Set the records down again. Match every line exactly.

=== Listed records ===

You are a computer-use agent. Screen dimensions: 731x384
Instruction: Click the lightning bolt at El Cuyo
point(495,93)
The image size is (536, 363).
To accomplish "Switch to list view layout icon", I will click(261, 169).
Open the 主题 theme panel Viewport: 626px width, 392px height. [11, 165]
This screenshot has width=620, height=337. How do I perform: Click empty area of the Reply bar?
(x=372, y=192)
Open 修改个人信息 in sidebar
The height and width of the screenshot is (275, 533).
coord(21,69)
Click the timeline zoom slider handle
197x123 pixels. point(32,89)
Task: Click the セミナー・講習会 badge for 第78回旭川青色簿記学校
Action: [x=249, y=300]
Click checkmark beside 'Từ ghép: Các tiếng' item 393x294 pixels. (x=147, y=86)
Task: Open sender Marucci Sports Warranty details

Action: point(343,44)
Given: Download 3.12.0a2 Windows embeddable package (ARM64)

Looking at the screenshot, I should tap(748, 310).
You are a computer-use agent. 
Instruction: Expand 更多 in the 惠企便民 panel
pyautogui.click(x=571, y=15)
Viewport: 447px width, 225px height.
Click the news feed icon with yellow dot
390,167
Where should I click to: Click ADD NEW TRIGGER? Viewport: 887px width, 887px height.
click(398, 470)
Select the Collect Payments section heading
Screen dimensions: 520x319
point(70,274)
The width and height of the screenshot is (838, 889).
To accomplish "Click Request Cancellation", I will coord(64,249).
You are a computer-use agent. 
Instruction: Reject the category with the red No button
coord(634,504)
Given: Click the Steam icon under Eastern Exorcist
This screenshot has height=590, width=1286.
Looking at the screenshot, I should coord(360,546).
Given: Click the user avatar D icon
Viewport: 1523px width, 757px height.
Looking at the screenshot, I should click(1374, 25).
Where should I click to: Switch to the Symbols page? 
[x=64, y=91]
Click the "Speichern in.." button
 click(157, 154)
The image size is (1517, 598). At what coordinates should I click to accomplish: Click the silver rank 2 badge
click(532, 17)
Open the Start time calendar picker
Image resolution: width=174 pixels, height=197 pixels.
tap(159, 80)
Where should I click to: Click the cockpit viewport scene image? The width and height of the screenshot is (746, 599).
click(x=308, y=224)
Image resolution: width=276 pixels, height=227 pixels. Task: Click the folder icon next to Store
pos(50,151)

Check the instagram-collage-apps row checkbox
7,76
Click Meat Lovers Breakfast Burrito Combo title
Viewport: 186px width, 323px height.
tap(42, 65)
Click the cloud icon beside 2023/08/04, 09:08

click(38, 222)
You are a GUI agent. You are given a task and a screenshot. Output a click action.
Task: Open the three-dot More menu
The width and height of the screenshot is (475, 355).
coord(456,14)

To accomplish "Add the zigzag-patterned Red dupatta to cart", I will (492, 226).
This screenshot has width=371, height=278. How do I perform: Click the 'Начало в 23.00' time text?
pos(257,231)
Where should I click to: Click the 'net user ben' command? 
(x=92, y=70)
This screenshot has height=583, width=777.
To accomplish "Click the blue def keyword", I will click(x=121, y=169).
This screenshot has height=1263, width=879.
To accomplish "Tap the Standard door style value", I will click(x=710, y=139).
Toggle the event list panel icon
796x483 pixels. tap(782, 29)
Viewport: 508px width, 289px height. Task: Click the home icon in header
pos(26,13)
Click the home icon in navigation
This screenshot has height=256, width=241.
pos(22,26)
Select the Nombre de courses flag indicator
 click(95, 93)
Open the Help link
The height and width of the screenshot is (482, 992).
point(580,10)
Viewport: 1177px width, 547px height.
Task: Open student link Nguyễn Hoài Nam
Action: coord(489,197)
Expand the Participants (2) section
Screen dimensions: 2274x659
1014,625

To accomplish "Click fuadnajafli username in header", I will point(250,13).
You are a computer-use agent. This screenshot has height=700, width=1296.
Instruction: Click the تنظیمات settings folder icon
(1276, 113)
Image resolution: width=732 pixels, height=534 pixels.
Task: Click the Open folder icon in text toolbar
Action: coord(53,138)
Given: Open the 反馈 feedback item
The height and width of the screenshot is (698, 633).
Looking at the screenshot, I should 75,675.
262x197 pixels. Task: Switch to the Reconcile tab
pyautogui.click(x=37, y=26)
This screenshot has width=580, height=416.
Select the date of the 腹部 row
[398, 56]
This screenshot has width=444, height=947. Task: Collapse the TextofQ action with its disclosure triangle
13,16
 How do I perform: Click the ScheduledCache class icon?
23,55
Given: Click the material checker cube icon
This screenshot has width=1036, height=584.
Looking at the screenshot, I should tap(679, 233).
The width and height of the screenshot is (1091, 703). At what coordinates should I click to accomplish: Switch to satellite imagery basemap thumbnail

===

### Solved problem
You are a computer-use agent. Screen dimensions: 731x384
Instruction: Click the lightning bolt at El Cuyo
point(495,93)
The image size is (536, 363).
To accomplish "Switch to list view layout icon", I will click(261, 169).
Open the 主题 theme panel Viewport: 626px width, 392px height. [11, 165]
This screenshot has width=620, height=337. How do I perform: Click empty area of the Reply bar?
(x=372, y=192)
Open 修改个人信息 in sidebar
The height and width of the screenshot is (275, 533).
coord(21,69)
Click the timeline zoom slider handle
197x123 pixels. point(32,89)
Task: Click the セミナー・講習会 badge for 第78回旭川青色簿記学校
Action: [x=249, y=300]
Click checkmark beside 'Từ ghép: Các tiếng' item 393x294 pixels. (x=147, y=86)
Task: Open sender Marucci Sports Warranty details

Action: point(343,44)
Given: Download 3.12.0a2 Windows embeddable package (ARM64)

Looking at the screenshot, I should tap(748, 310).
You are a computer-use agent. 
Instruction: Expand 更多 in the 惠企便民 panel
pyautogui.click(x=571, y=15)
Viewport: 447px width, 225px height.
Click the news feed icon with yellow dot
390,167
Where should I click to: Click ADD NEW TRIGGER? Viewport: 887px width, 887px height.
click(398, 470)
Select the Collect Payments section heading
Screen dimensions: 520x319
point(70,274)
The width and height of the screenshot is (838, 889).
To accomplish "Click Request Cancellation", I will coord(64,249).
You are a computer-use agent. 
Instruction: Reject the category with the red No button
coord(634,504)
Given: Click the Steam icon under Eastern Exorcist
This screenshot has height=590, width=1286.
Looking at the screenshot, I should coord(360,546).
Given: Click the user avatar D icon
Viewport: 1523px width, 757px height.
Looking at the screenshot, I should click(1374, 25).
Where should I click to: Switch to the Symbols page? 
[x=64, y=91]
Click the "Speichern in.." button
 click(157, 154)
The image size is (1517, 598). At what coordinates should I click to accomplish: Click the silver rank 2 badge
click(532, 17)
Open the Start time calendar picker
Image resolution: width=174 pixels, height=197 pixels.
tap(159, 80)
Where should I click to: Click the cockpit viewport scene image? The width and height of the screenshot is (746, 599).
click(x=308, y=224)
Image resolution: width=276 pixels, height=227 pixels. Task: Click the folder icon next to Store
pos(50,151)

Check the instagram-collage-apps row checkbox
7,76
Click Meat Lovers Breakfast Burrito Combo title
Viewport: 186px width, 323px height.
tap(42, 65)
Click the cloud icon beside 2023/08/04, 09:08

click(38, 222)
You are a GUI agent. You are given a task and a screenshot. Output a click action.
Task: Open the three-dot More menu
The width and height of the screenshot is (475, 355).
coord(456,14)

To accomplish "Add the zigzag-patterned Red dupatta to cart", I will (492, 226).
This screenshot has width=371, height=278. How do I perform: Click the 'Начало в 23.00' time text?
pos(257,231)
Where should I click to: Click the 'net user ben' command? 
(x=92, y=70)
This screenshot has height=583, width=777.
To accomplish "Click the blue def keyword", I will click(x=121, y=169).
This screenshot has height=1263, width=879.
To accomplish "Tap the Standard door style value", I will click(x=710, y=139).
Toggle the event list panel icon
796x483 pixels. tap(782, 29)
Viewport: 508px width, 289px height. Task: Click the home icon in header
pos(26,13)
Click the home icon in navigation
This screenshot has height=256, width=241.
pos(22,26)
Select the Nombre de courses flag indicator
 click(95, 93)
Open the Help link
The height and width of the screenshot is (482, 992).
point(580,10)
Viewport: 1177px width, 547px height.
Task: Open student link Nguyễn Hoài Nam
Action: coord(489,197)
Expand the Participants (2) section
Screen dimensions: 2274x659
1014,625

To accomplish "Click fuadnajafli username in header", I will point(250,13).
You are a computer-use agent. This screenshot has height=700, width=1296.
Instruction: Click the تنظیمات settings folder icon
(1276, 113)
Image resolution: width=732 pixels, height=534 pixels.
Task: Click the Open folder icon in text toolbar
Action: coord(53,138)
Given: Open the 反馈 feedback item
The height and width of the screenshot is (698, 633).
Looking at the screenshot, I should 75,675.
262x197 pixels. Task: Switch to the Reconcile tab
pyautogui.click(x=37, y=26)
This screenshot has width=580, height=416.
Select the date of the 腹部 row
[398, 56]
This screenshot has width=444, height=947. Task: Collapse the TextofQ action with its disclosure triangle
13,16
 How do I perform: Click the ScheduledCache class icon?
23,55
Given: Click the material checker cube icon
This screenshot has width=1036, height=584.
Looking at the screenshot, I should tap(679, 233).
The width and height of the screenshot is (1091, 703). At what coordinates should I click to accomplish: Switch to satellite imagery basemap thumbnail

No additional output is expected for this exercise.